** BEGIN Record extracts **
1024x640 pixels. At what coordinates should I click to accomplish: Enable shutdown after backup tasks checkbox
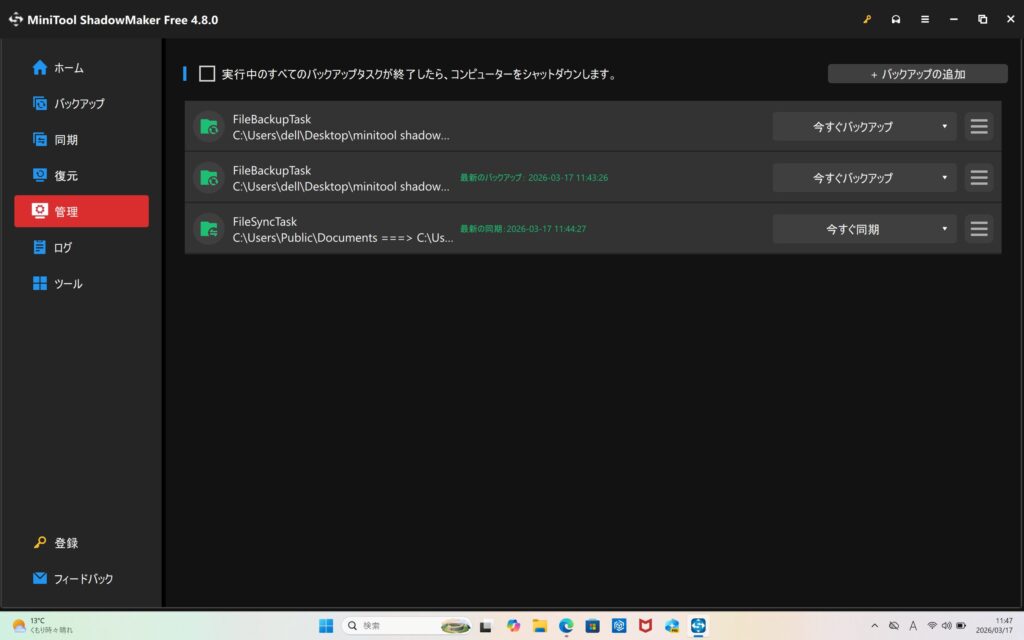[x=207, y=74]
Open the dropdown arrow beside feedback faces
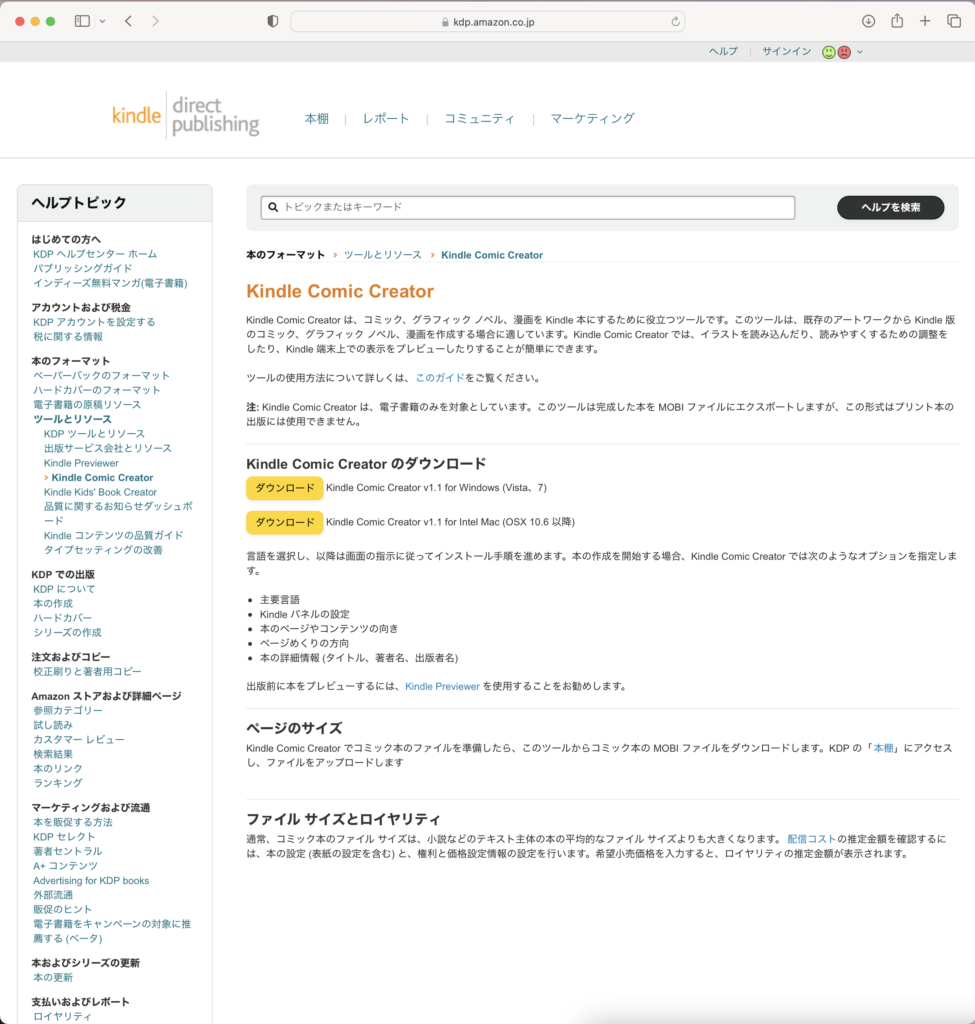Viewport: 975px width, 1024px height. tap(860, 52)

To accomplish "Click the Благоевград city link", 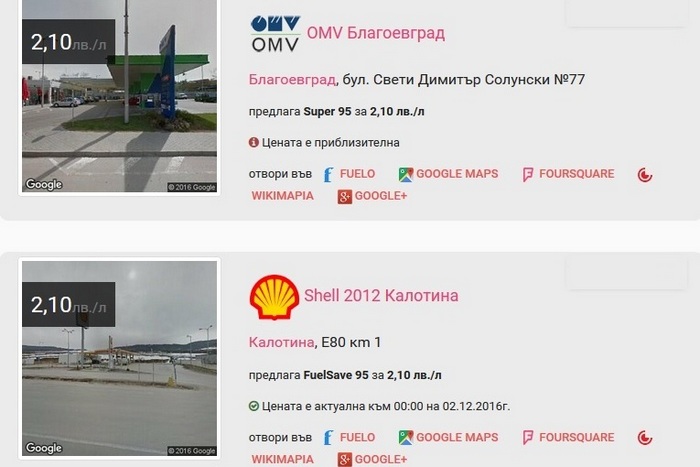I will [292, 79].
** END Record extracts **
- **Given exercise**: Give the lines from the start of the records through the line containing "Viewport: 975px width, 1024px" as a JSON list of strings, one string per line, omitting blank lines and leaving out the pictures.

- **Response**:
[
  "1024x640 pixels. At what coordinates should I click to accomplish: Enable shutdown after backup tasks checkbox",
  "[x=207, y=74]",
  "Open the dropdown arrow beside feedback faces",
  "Viewport: 975px width, 1024px height. tap(860, 52)"
]